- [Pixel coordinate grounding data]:
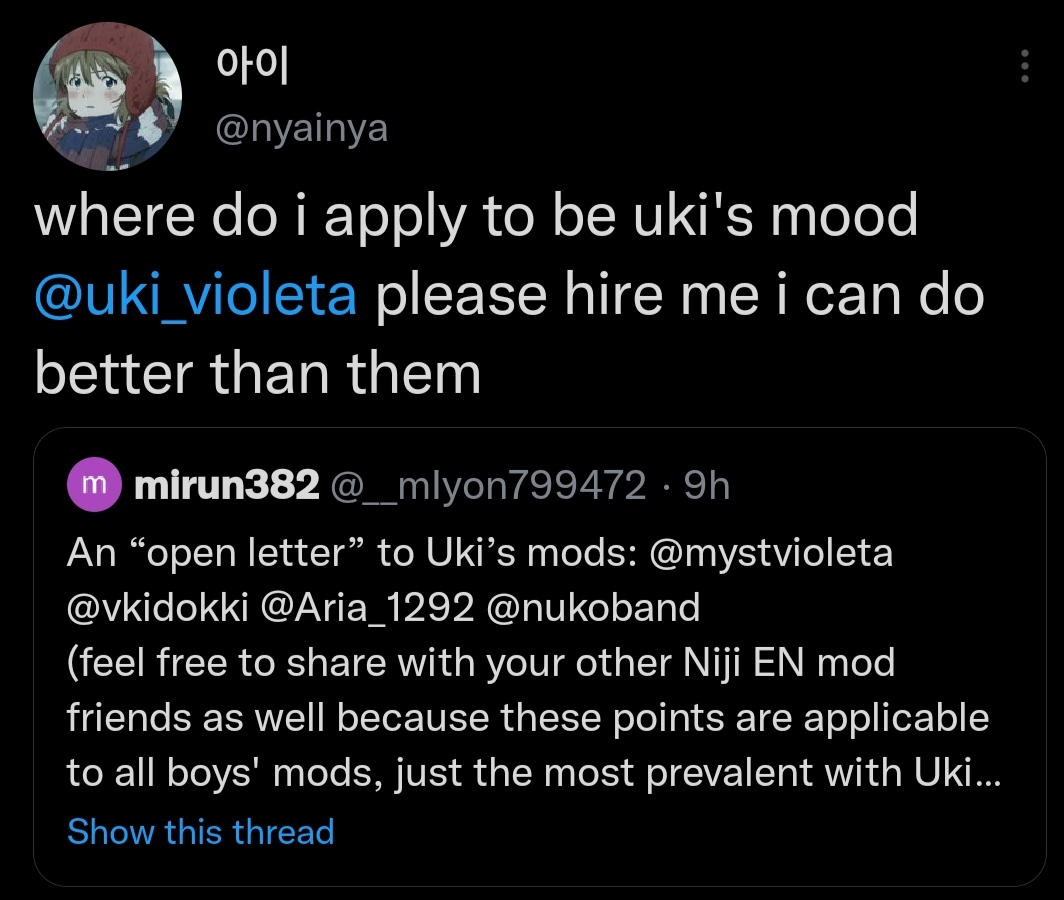Click 'friends as well because' quoted line
Image resolution: width=1064 pixels, height=900 pixels.
(x=527, y=717)
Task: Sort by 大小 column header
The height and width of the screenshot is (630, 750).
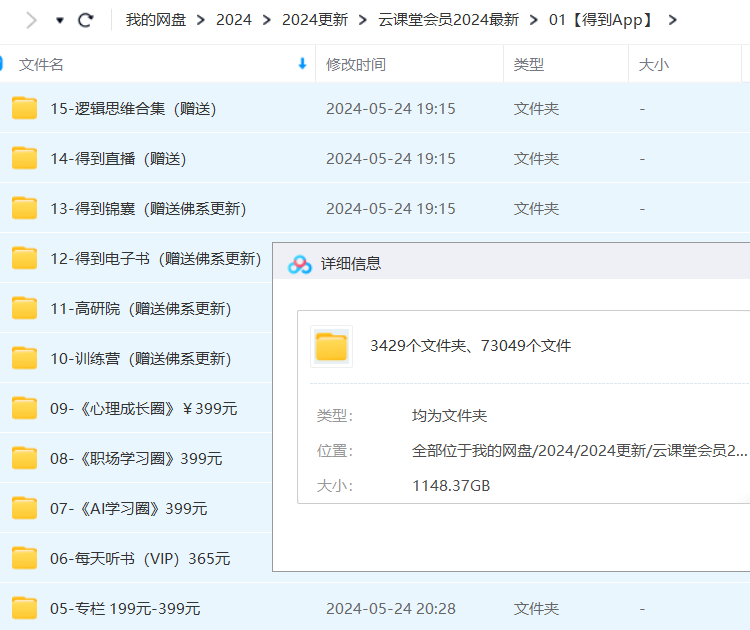Action: coord(654,64)
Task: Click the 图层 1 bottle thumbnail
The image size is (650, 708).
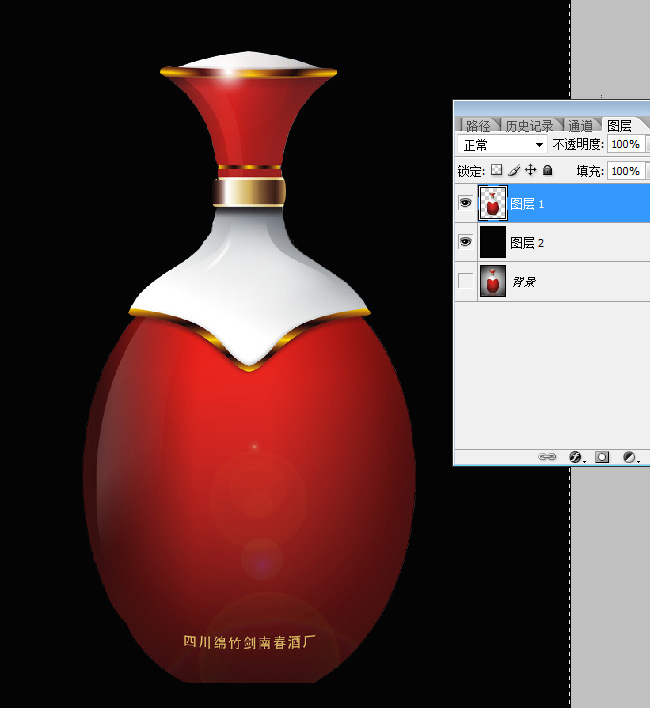Action: 493,203
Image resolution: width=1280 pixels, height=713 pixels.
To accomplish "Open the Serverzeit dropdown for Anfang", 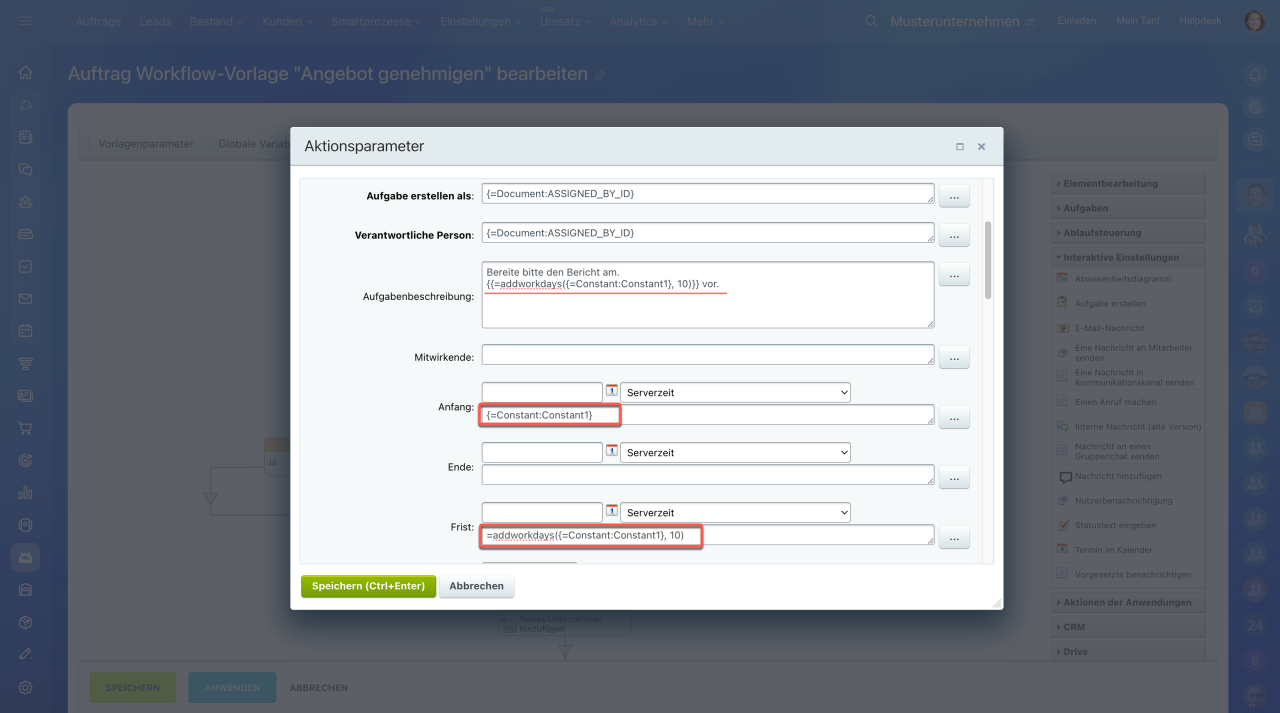I will coord(735,393).
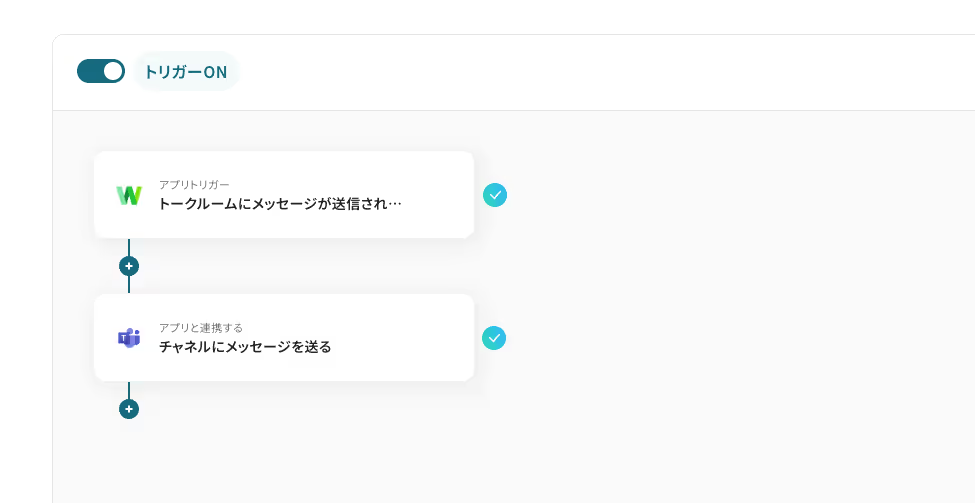Click the アプリトリガー caption text
The width and height of the screenshot is (975, 503).
194,185
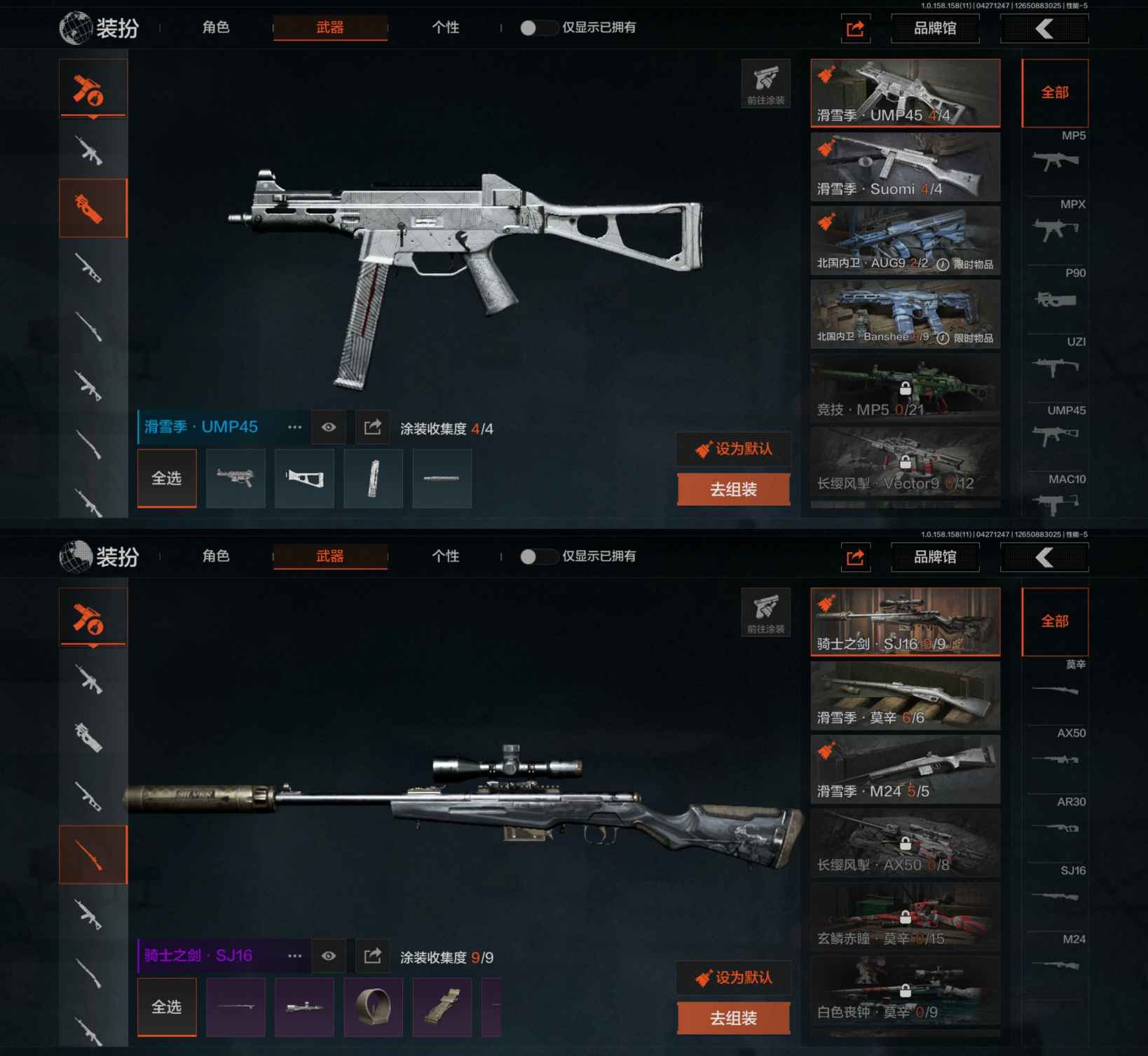Select the SJ16 scope part icon
The image size is (1148, 1056).
point(304,1007)
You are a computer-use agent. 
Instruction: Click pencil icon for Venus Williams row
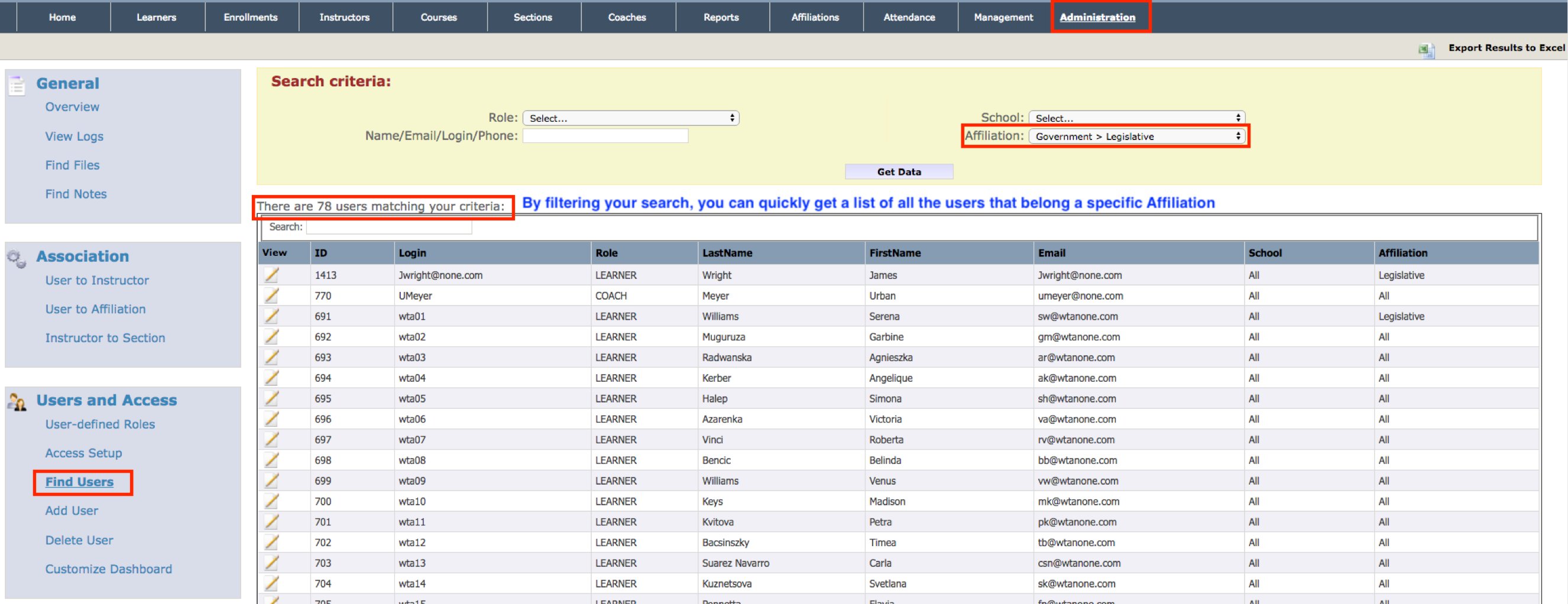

- [Problem to solve]:
Reproduce exactly the lines that run from the line holding "You are a computer-use agent." through the final line of the entries, and omit every picture.

- [Solution for this exercise]:
You are a computer-use agent. 
Instruction: Click pencil icon for Venus Williams row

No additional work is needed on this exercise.